Feature: En Primeur 2009 Wines from the Master’s Palate

Vintage ‘09 has been proclaimed as a great vintage, and therefore half the world of wine descended upon Bordeaux for the En Primeur tastings this year.  Many people everywhere are comparing it to the fine 2005 vintage and in many cases announcing it to be superior.  However this is not the case universally as John Salvi MW who tasted with Jancis Robinson and Decanter team discovered.

Indeed the technical statistics of the red wines  in many cases were very similar and lend support to that pronouncement, but technical statistics- tannins, acidities, sugars etc., do not necessarily produce similar bouquets and flavours.  Some people like Berry Brothers and Rudd, for example, were rather more objective and critical, saying that some of the white wines were too plump and generous and questioning whether they would last long; also saying that in some cases the Merlot was left on the vine too long and produced wines with harsh and high alcohols and that some of the lesser wines were not as soft and yummy as the 2005.  Is this so?

I was fortunate enough to taste the First Growths and many of the top wines with Jancis Robinson and the Decanter team.  Their expert tasting notes are up on their websites and many of you would have read them, together with others, including Parker’s rather enigmatic and short first report. 

For those who wish to have the 2009s summed up in one sentence, and do not have the patience to read any further, I would say that the best of the 2009s are truly magnificent wines, veritably the products of a great vintage, but that this is not so right across the board As is almost always the case, and you have already seen the less complimentary comments above, careful selection is needed.

> **Recorded information**
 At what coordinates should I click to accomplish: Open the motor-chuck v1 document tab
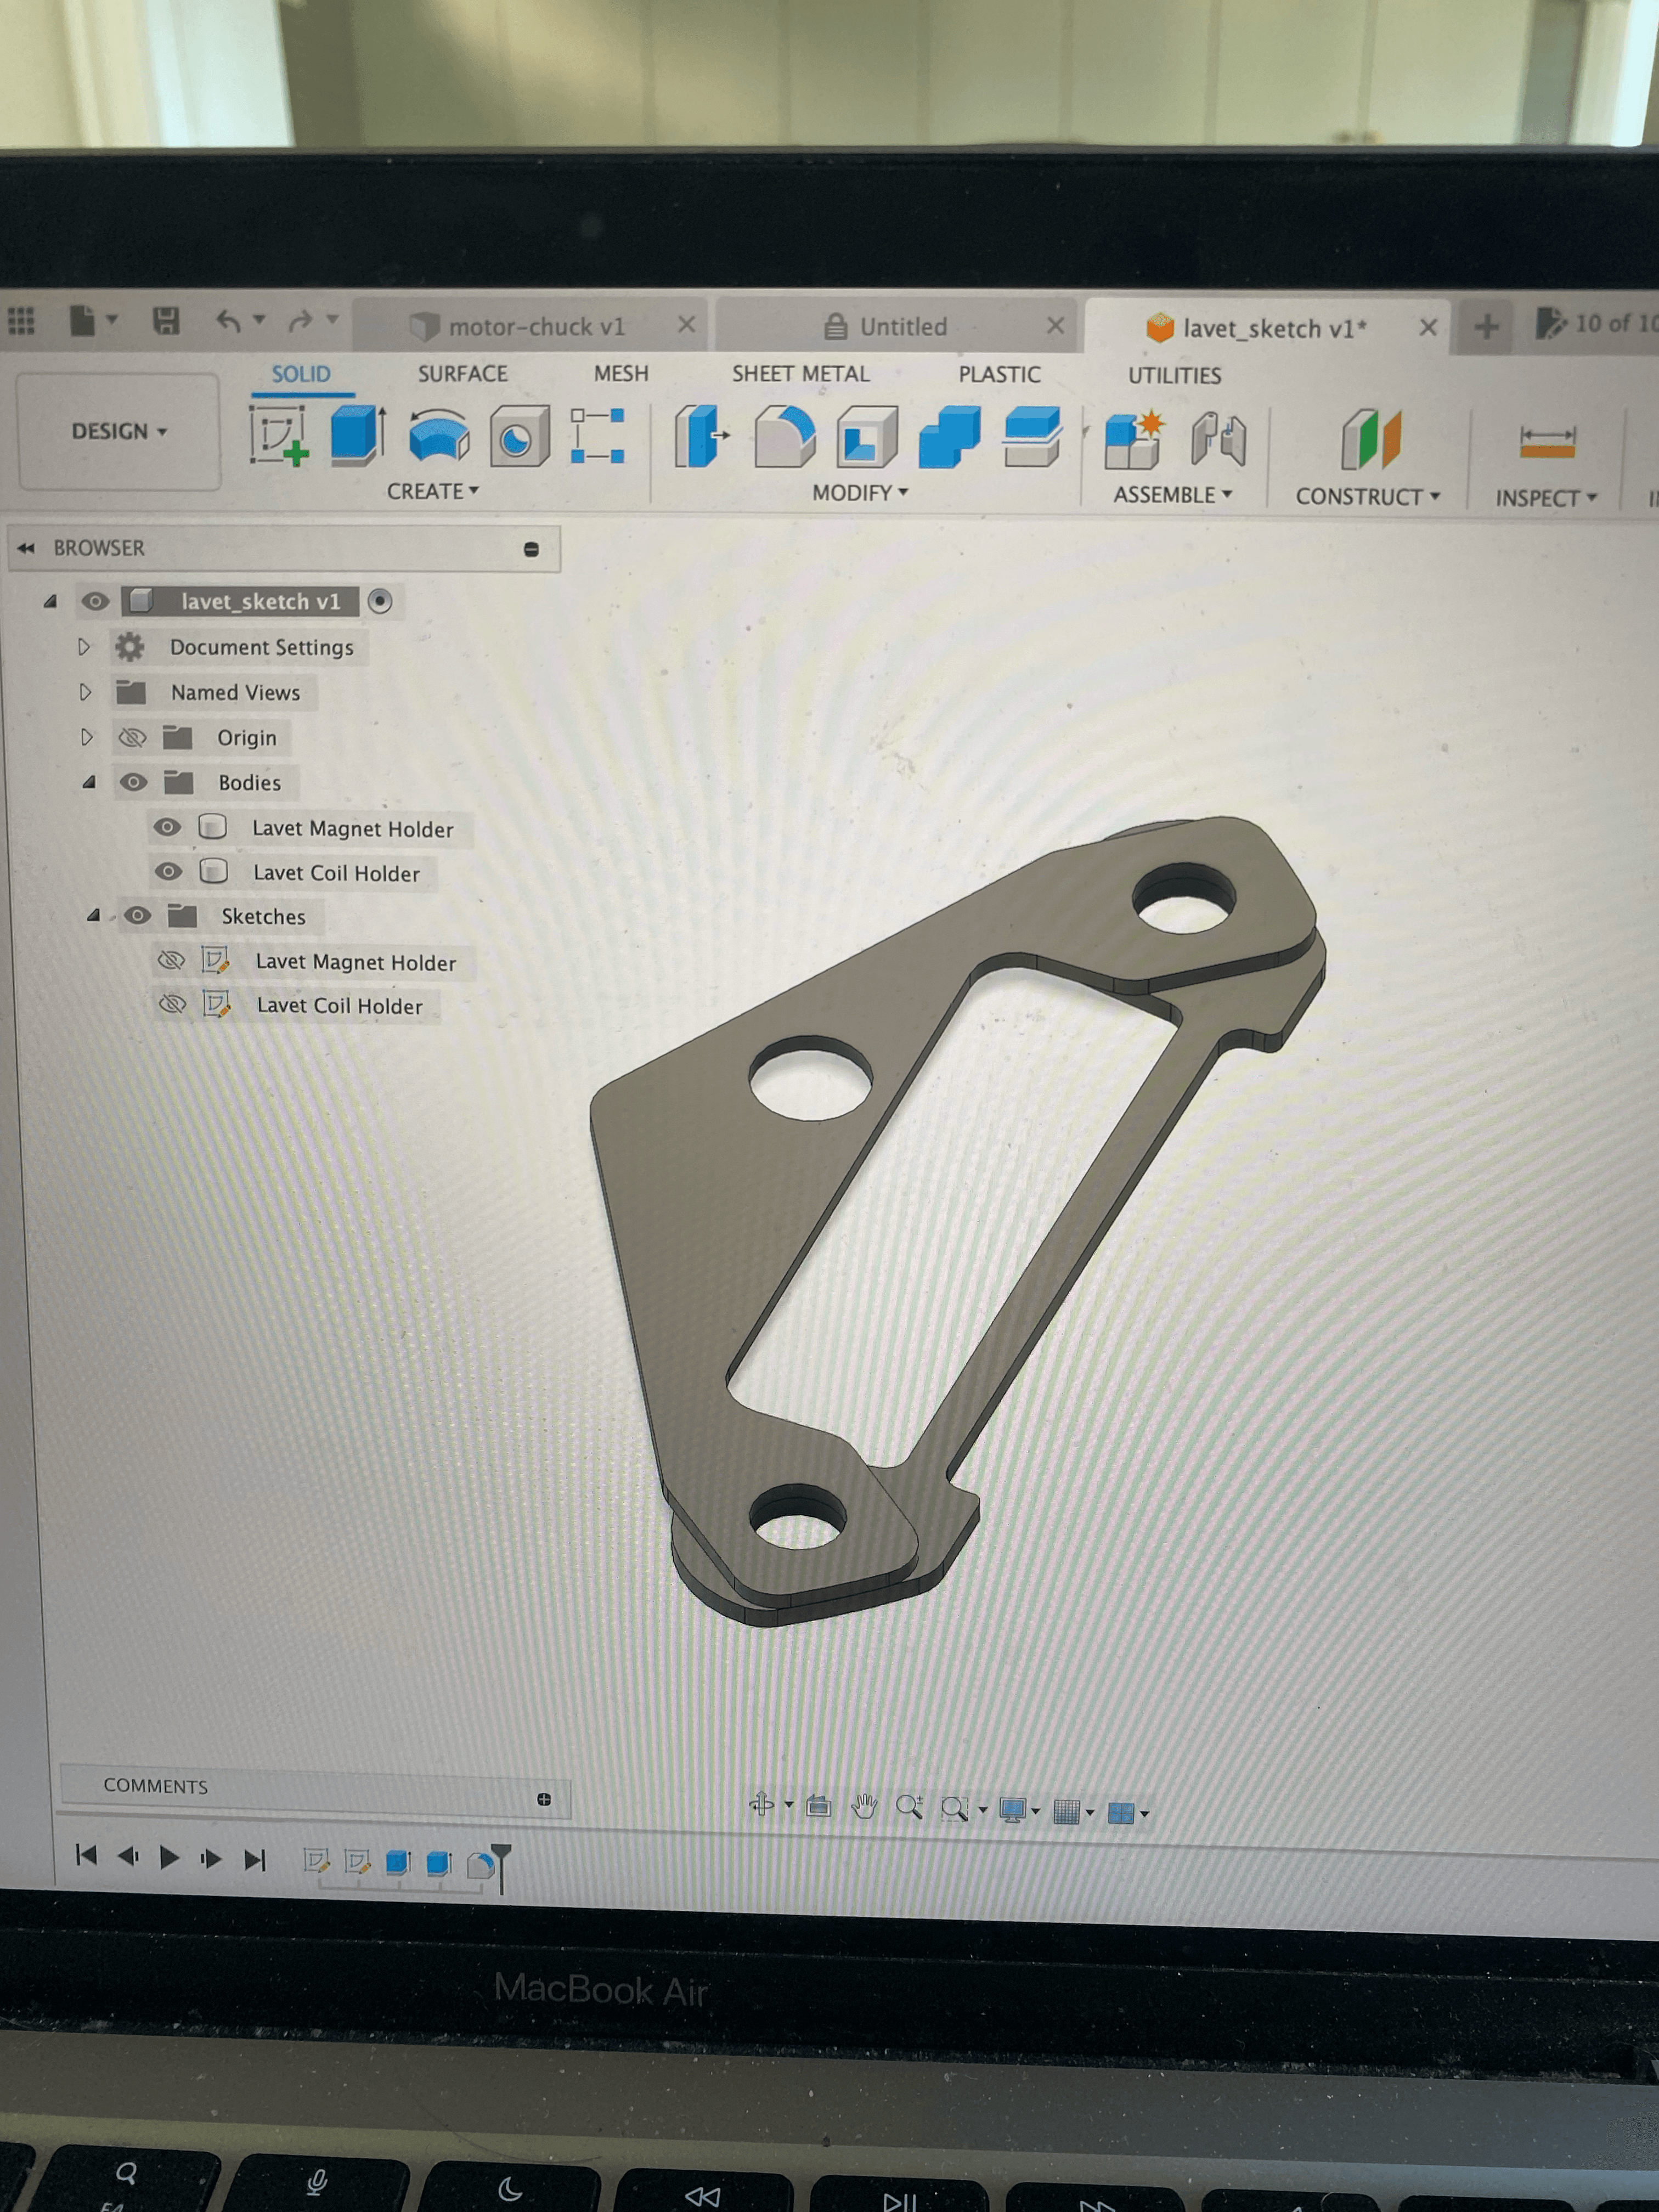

> **Requests**
1. According to the feature on the 2009 Bordeaux En Primeur wines, which earlier vintage are many people comparing 2009 to?
2. Rewrite the passage of the 2009 Bordeaux feature that begins at "For those who" and ends after "selection is needed.", putting "splendid" in place of "magnificent".
3. Extend the feature on the 2009 Bordeaux En Primeur wines past its last sentence.
The material has no connection to the wine feature.

> **Task results**
1. The 2005 vintage.

2.
For those who wish to have the 2009s summed up in one sentence, and do not have the patience to read any further, I would say that the best of the 2009s are truly splendid wines, veritably the products of a great vintage, but that this is not so right across the board As is almost always the case, and you have already seen the less complimentary comments above, careful selection is needed.

3.
Not a Bank vintage but winemakers’ vintage

I do not think that this is a left bank or a right bank vintage, although some say that they find the left bank superior to the right bank and describe the right bank as being in many cases over extracted.  While I do not necessarily agree with this, you will see below good reasons why it might be so.  I do not think either that it is a Cabernet or a Merlot vintage, but read the Berry Bros comments on the Merlot above.  If one has to give it a term, and I am always reluctant to do this, I would call it a “terroir” vintage or a “winemakers” vintage.

It was not an easy vintage, which is why I have given it the “winemakers” term.  The first half of the year did not lead us to expect anything of note or particular merit.  We had some ferocious cold during the winter, which was good.  We had over 100 millimetres of rain- less than the average from November to March, which proved not as good.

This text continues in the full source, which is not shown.